El aire acondicionado de los coches anteriores a 2017 se avería más caro: su gas, el R134a, escasea y cada recarga cuesta más.
No es que el refrigerante esté prohibido. Si tu coche salió de fábrica preparado para el R134a, puede seguir usándolo para mantener y reparar su climatización. Lo que cambia es el escenario: la Unión Europea lleva años recortando la cantidad de gases fluorados que se pueden poner en el mercado por su elevado potencial de calentamiento global.
Cuánto gas R134a queda y por qué sube de precio
El calendario europeo es explícito. El cupo máximo de hidrofluorocarburos, el grupo de gases al que pertenece el R134a, pasa de 42,8 millones de toneladas equivalentes de CO2 en 2025 y 2026 a 21,6 millones entre 2027 y 2029. Es prácticamente la mitad de un periodo al siguiente. A partir de 2050, la cuota prevista es cero.
Eso no quiere decir que el gas vaya a desaparecer mañana de los talleres. Explica, más bien, por qué cada vez cuesta más encontrarlo y por qué su precio se ha convertido en un problema. Desde 2017, además, los turismos nuevos no pueden emplear refrigerantes con un potencial de calentamiento superior a 150, así que el sector migró al R1234yf.

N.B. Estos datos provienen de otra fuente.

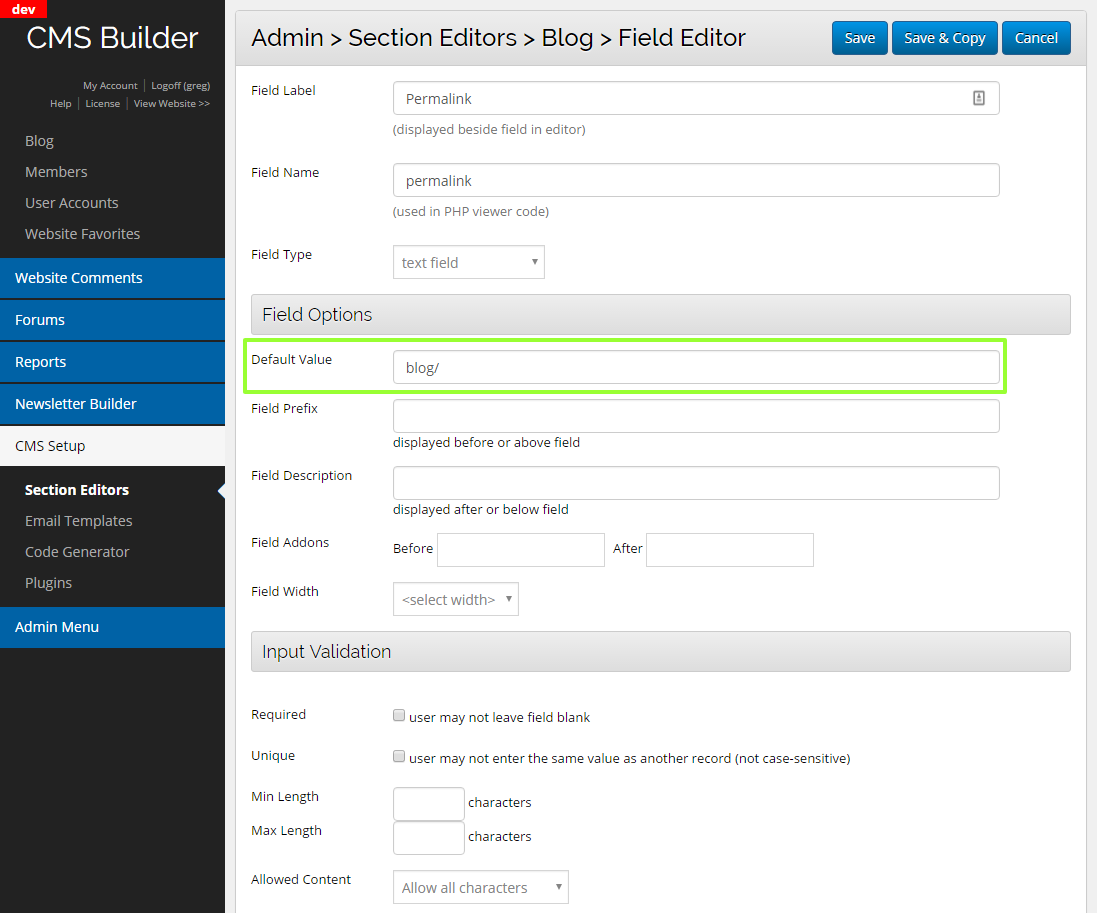
Task: Open Email Templates in the sidebar
Action: pyautogui.click(x=78, y=521)
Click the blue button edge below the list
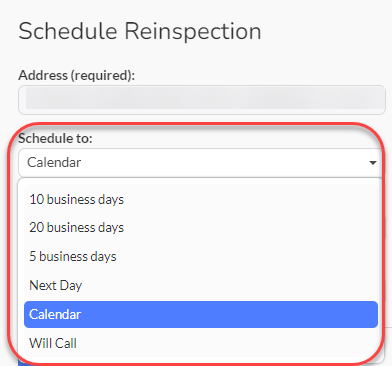The image size is (392, 366). (21, 363)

Mientras tanto, hay millones de vehículos en Europa que dependen del R134a y seguirán pasando por el taller durante años. Una recarga, en sí misma, no es una factura enorme: las tarifas medias del sector se mueven en horquillas orientativas de 80 a 150 euros, según el modelo, la cantidad de gas y la zona. El problema es lo que puede colarse en medio.
Una recarga con un gas que no corresponde a tu circuito puede acabar en un compresor nuevo: el ahorro de hoy se paga con intereses mañana.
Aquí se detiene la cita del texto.